How to throw HttpExceptions at runtime if a parameter (e.g. PathParam, BodyParam) has wrong type
Little example
@Path('/hello')
class HelloService {
@Path(':name')
@GET
sayHello(@PathParam('name') name: number): string {
return `Hello ${name}`;
}
}
How could I check the parameters if the type is wrong (in the example above, name is number) or a required param is missing and throw e.g. bad request. Any hint, how could I implement that nicely? :)
Further, I would use that information within Swagger/OpenAPI.

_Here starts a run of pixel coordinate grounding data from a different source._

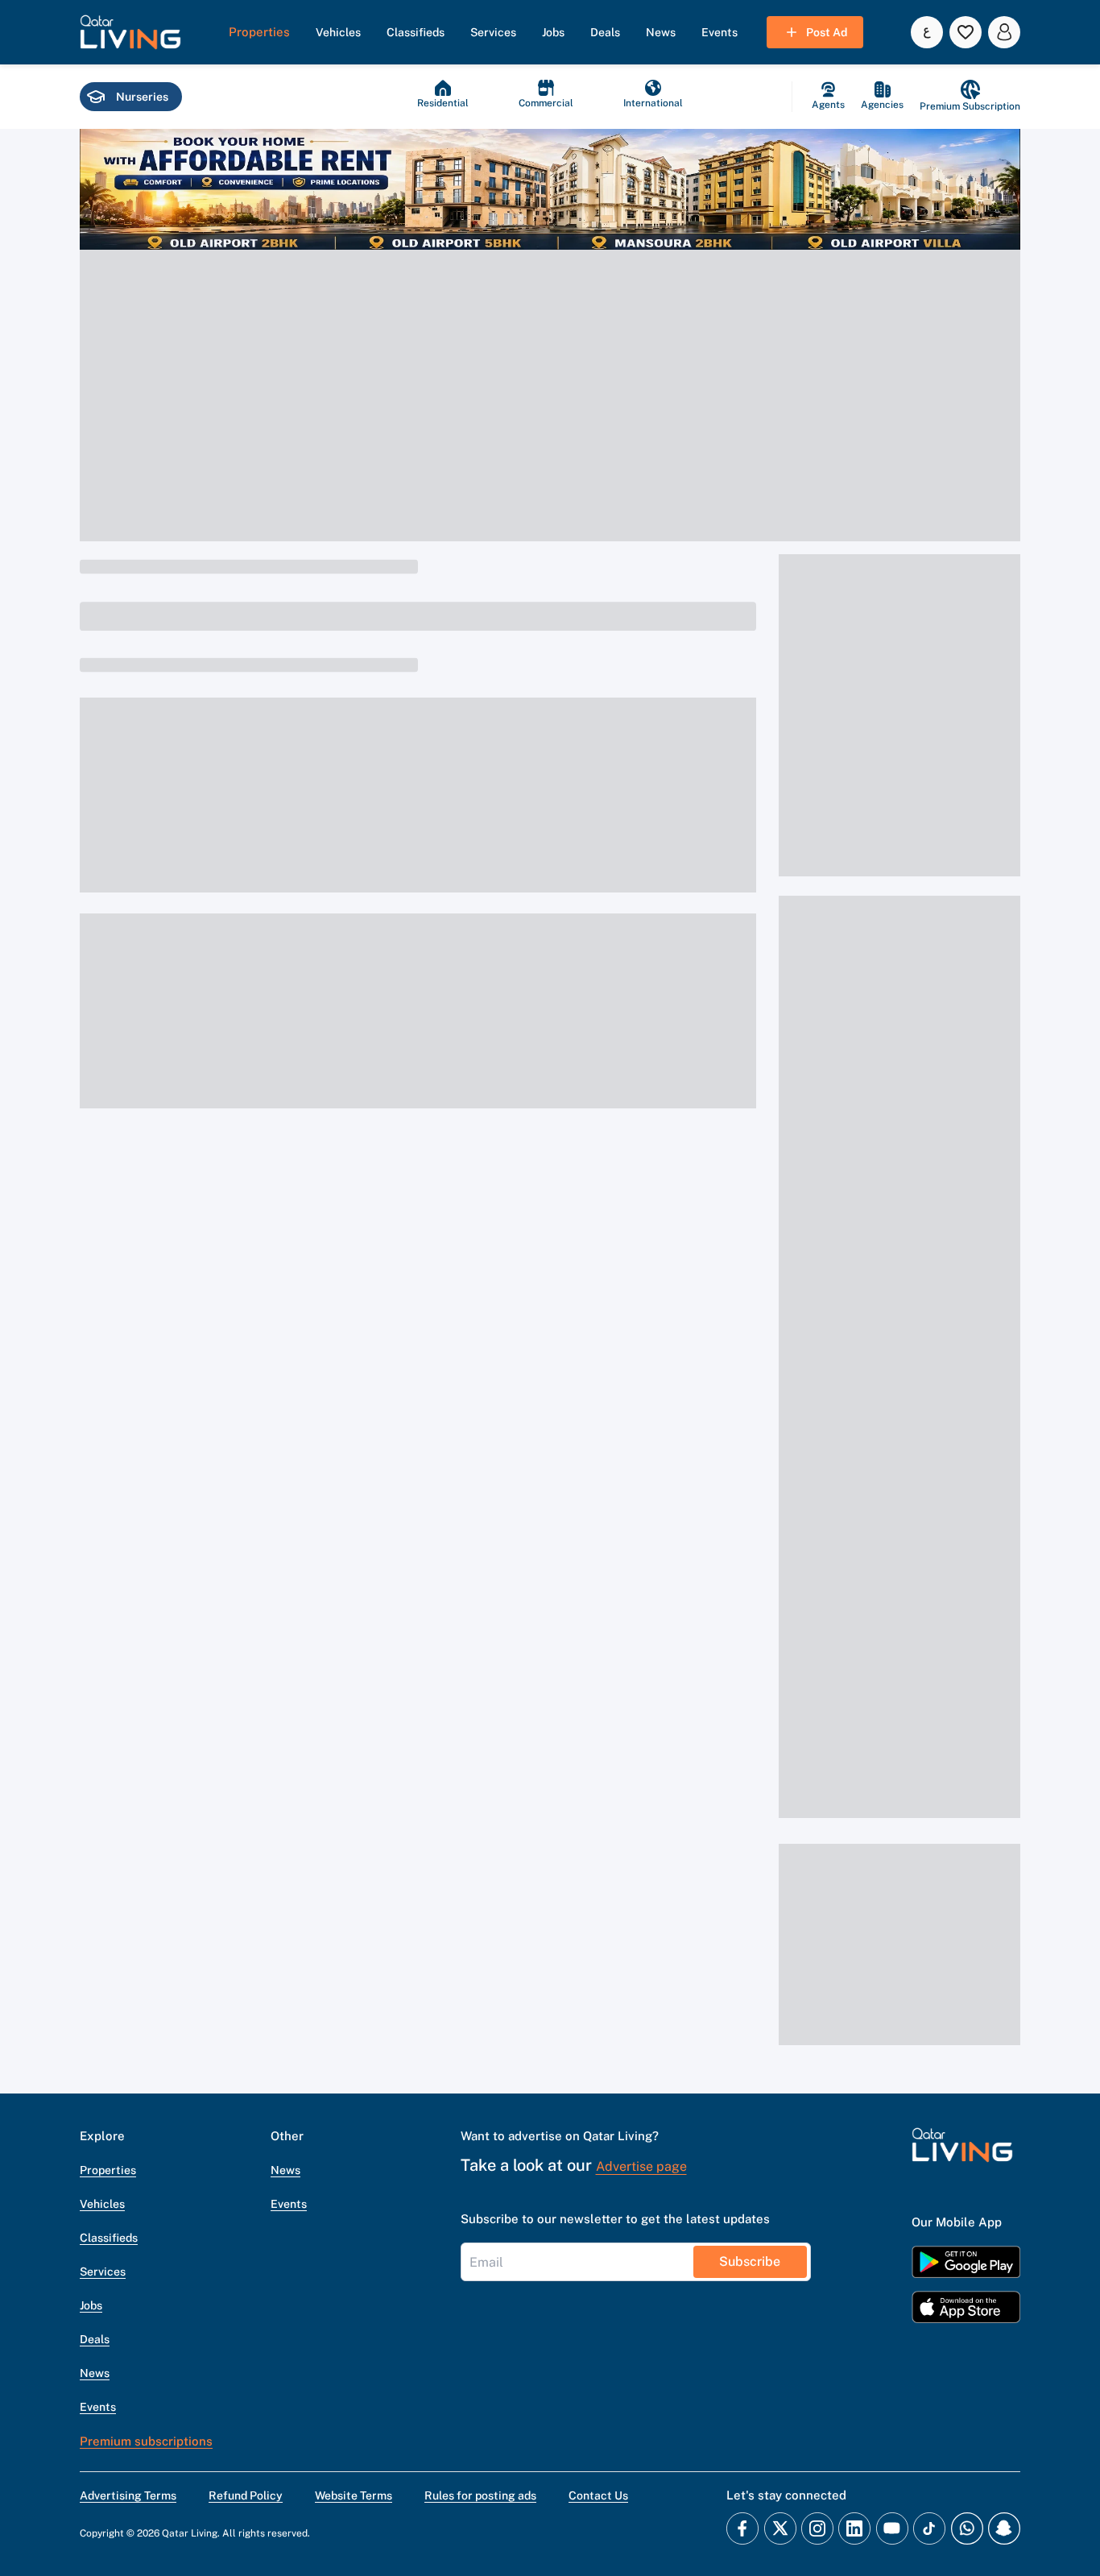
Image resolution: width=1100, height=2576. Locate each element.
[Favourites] (965, 32)
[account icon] (1004, 32)
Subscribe (749, 2261)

There is also some problems with function default values when using Path or Query params (atleast): example
@Path('/news')
@GET
async getNews( @QueryParam('limit') limit: number = 10) {
console.log(limit) // prints 0
return new Promise((resolve, reject) => {
r.table('FeedItem').limit(limit).run(db.connection, (err, cursor) => {
cursor.toArray((error, result) => {
resolve(result)
})
})
})
}
Hi, @wiesson Typescript-rest does not perform any parameter validation yet, but I realy like the idea to add this support.
We can use typescript-rest-swagger to generate the swagger documentation from the source code that uses typescript-rest decorators. It is possible to implement something that does something similar, or even that uses the generated swagger doc to validate the parameters.
I am very busy these days, but I can try to add this support later.
In the meanwhile, you can use another validation library, like ajv or joi to validate your parameters on your endpoint methods.
@axelauvinen, I will try to reproduce this problem. It should work
@wiesson ,
See this example using JOI:
@PUT
@Path(':login')
@swagger.Security('Bearer')
updateUser(@PathParam('login') login: string, user: UserData): Promise<void> {
return new Promise<void>((resolve, reject) => {
user.login = login;
validateUser(user)
.then((validUser: UserData) => this.service.update(validUser))
.then(() => resolve())
.catch(reject);
});
}
validateUser(user: UserData) {
return new Promise((resolve, reject) => {
Joi.validate(user, userValidatorSchema, (err, value) => {
if (err) {
reject(new ValidationError(err));
} else {
resolve(value);
}
});
});
}
And the joi schema:
const userValidatorSchema = Joi.object().keys({
email: Joi.string().email(),
login: Joi.string().required(),
name: Joi.string().required(),
password: Joi.string(),
roles: Joi.array().items(Joi.string()).unique()
});
@thiagobustamante - thanks for the example! That looks promising but my initial intention was to keep the controller lightweight / "clean" from validation.
I also thought about creating some kind of model / class for each (rest) endpoint and then match those against the request object.